Feedly Threat Intelligence

Feedly is a Threat Intelligence platform that Cyber Threat Intelligence (CTI) teams use to monitor threats and contextualize security data. According to the developer, the platform is intended to provide intelligence updates to support organizational security requirements.

CTI analysts configure Intel Agents to monitor specific Threat Actors, Malware Families, and Vulnerabilities aligned with organizational intelligence requirements. The system also tracks threat data across specific industries and geographic regions.

Intel Agents aggregate data from open sources, vendor advisories, government bulletins, and dark web forums. The platform extracts Indicators of Compromise (IoCs), Tactics, Techniques, and Procedures (TTPs), Common Vulnerabilities and Exposures (CVEs), and victim-related data into a centralized Threat Graph. Every automated finding includes a direct link to the original source for analyst verification.

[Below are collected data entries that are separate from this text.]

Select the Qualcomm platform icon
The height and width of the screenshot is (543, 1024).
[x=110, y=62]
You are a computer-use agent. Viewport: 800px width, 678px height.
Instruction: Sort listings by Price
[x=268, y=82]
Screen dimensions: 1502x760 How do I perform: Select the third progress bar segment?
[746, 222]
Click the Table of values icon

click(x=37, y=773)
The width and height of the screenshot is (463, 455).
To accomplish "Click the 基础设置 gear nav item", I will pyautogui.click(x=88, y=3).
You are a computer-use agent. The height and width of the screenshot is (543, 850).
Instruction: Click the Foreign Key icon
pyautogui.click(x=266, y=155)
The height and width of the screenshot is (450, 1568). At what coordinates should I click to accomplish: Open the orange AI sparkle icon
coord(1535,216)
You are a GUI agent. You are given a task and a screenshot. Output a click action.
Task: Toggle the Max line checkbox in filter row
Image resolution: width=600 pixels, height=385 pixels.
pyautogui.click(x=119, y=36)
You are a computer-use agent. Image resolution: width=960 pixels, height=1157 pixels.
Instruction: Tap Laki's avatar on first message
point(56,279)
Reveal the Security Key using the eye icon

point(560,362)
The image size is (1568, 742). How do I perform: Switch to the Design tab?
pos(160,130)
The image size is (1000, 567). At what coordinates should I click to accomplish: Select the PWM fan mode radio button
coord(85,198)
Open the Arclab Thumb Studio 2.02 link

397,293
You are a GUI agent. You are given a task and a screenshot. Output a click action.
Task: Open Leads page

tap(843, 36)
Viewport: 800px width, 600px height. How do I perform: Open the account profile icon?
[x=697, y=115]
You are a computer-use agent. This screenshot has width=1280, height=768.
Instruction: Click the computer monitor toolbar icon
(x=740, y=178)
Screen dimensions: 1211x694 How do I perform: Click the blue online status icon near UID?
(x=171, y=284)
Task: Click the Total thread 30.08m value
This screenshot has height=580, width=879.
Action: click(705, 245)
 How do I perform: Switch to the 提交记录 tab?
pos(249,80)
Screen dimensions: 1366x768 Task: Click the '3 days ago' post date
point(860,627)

Analysts use the solution to curate and enrich intelligence for distribution via custom reports or notifications to Security Operations Centers (SOC), Incident Response (IR) teams, and Vulnerability Management departments. The platform supports notifications through communication tools such as Slack and Microsoft Teams to inform stakeholders of critical findings.

Feedly integrates with security stacks through native connectors and a STIX 2.1 API to feed intelligence into Threat Intelligence Platforms (TIPs), Security Information and Event Management (SIEM) systems, and Security Orchestration, Automation and Response (SOAR) tools. The platform also provides data to SOC Agents and Threat Hunting Agents via the Feedly MCP Server.